On 06/02/2015 04:38 PM, Tycho Andersen wrote:
> On Tue, Jun 02, 2015 at 03:40:24PM +0300, Pavel Emelyanov wrote:
>> Cool :) And can you elaborate on why exactly the filtered mode cannot be
>> supported?
> 
> Yes, simply because we can't read the filters out of the kernel
> (they're not exposed to userland at all). I've mailed the seccomp
> maintainer about how to expose these, but he just had a baby and so is
> not very responsive right now. Hopefully I'll hear back about how to
> do this soon :)

Ah, I see.

>>> @@ -756,6 +758,36 @@ static int collect_helper_pids()
>>>  	return 0;
>>>  }
>>>  
>>> +/*
>>> + * Prepare the seccomp state for the process. Note that seccomp is restored in
>>> + * suspended mode, and then unsuspended after the restorer blob completes in
>>> + * finalize_restore().
>>> + */
>>
>> I'm not sure I get this. The prctl below will just turn the unsuspended strict mode
>> on. The ptrace-s in fork_with_pid() will try to suspend one, but this looks racy.
>> What prevents the prctl from being called _before_ the mentioned ptrace-s?
> 
> The ptraces in fork_with_pid happen during CR_STATE_FORKING (this
> state is finished in restore_task_with_children, but after
> create_children_and_session is called, which itself does more forking
> and ptracing in fork_with_pid), but the prctl here happen in
> CR_STATE_RESTORE. I think it should be ok.

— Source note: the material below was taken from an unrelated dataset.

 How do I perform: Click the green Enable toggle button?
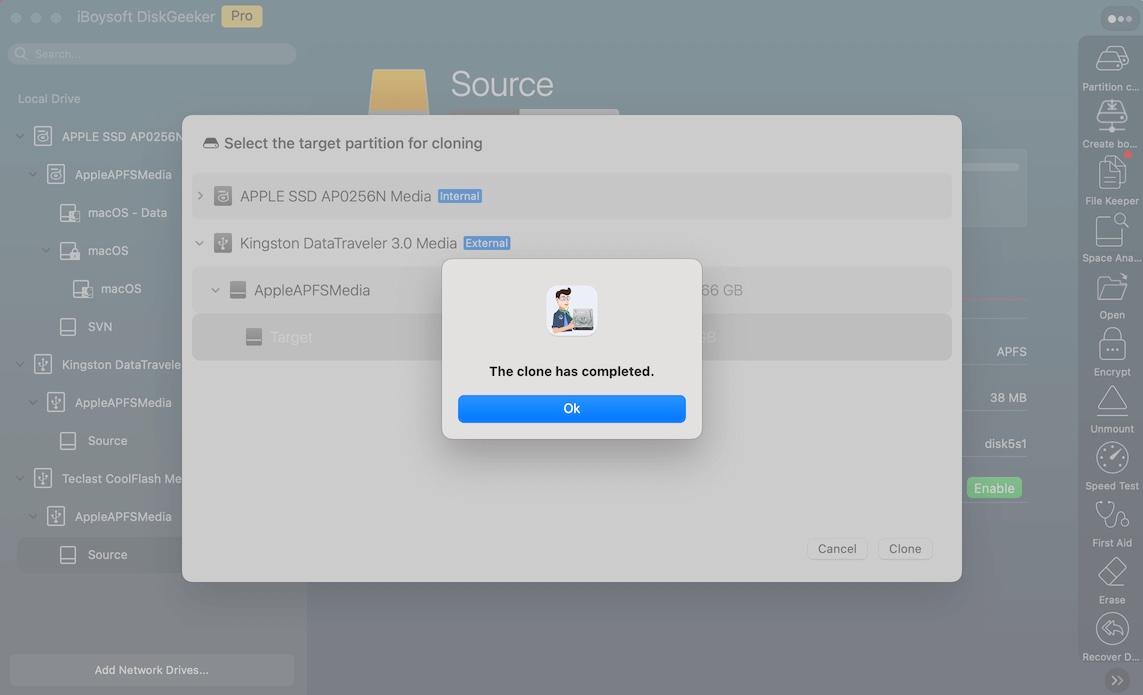(993, 488)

Ah, so the ptrace suspend of seccomp works even if seccomp itself is not
turned on. OK :)

>>> @@ -1135,13 +1170,57 @@ static inline int fork_with_pid(struct pstree_item *item)
>>>  		goto err_unlock;
>>>  	}
>>>  
>>> -
>>>  	if (item == root_item) {
>>>  		item->pid.real = ret;
>>>  		pr_debug("PID: real %d virt %d\n",
>>>  				item->pid.real, item->pid.virt);
>>>  	}
>>>  
>>> +	if (ca.core->tc->seccomp_mode != SECCOMP_MODE_DISABLED) {
>>> +#ifdef CONFIG_HAS_SUSPEND_SECCOMP
>>
>> Can we avoid $ifdef-s in the middle of the code, please?
> 
> Sure, what's the usual pattern for doing this without them? I could
> look for EIO from PTRACE_SUSPEND_SECCOMP (indicating a bad ptrace
> command), unless you have some better way in mind?

Typically this is done like this

#ifdef FOO
static void foo(void)
{
	/* useful code here */
}
#else
static void foo(void)
{
	/* relevant stub */
}
#endif

...

static void bar(void)
{
	...
	foo();
	...
}

This way is also nice because foo() can be put into separate .c
file with some descriptive name.

>>> +		int status;
>>> +
>>> +		/*
>>> +		 * Since the process is going to restore seccomp state, we
>>> +		 * need to temporarily suspend seccomp before we restore this
>>> +		 * state, otherwise subsequent restore syscalls might be
>>> +		 * blocked. seccomp is resumed at the end in finalize_restore()
>>> +		 */
>>> +		if (ptrace(PTRACE_ATTACH, ret, NULL, NULL) < 0) {
>>> +			pr_perror("ptrace attach failed");
>>> +			kill(ret, SIGKILL);
>>> +			goto err_unlock;
>>> +		}
>>> +
>>> +		if (waitpid(ret, &status, 0) < 0) {
>>> +			pr_perror("waidpid failed");
>>> +			kill(ret, SIGKILL);
>>> +			goto err_unlock;
>>> +		}
>>> +
>>> +		if (!WIFSTOPPED(status)) {
>>> +			pr_err("not stopped after ptrace attach?\n");
>>> +			kill(ret, SIGKILL);
>>> +			goto err_unlock;
>>> +		}
>>> +
>>> +		if (ptrace(PTRACE_SUSPEND_SECCOMP, ret, NULL, 1) < 0) {
>>> +			pr_perror("seccomp suspend failed %d", ret);
>>> +			kill(ret, SIGKILL);
>>> +			goto err_unlock;
>>> +		}
>>> +
>>> +		if (ptrace(PTRACE_DETACH, ret, NULL, NULL) < 0) {
>>> +			pr_perror("ptrace detach failed");
>>> +			kill(ret, SIGKILL);
>>> +			goto err_unlock;
>>> +		}

Oh, btw, once you implement suspend-off on ptrace detach this place will
stop working.

-- Pavel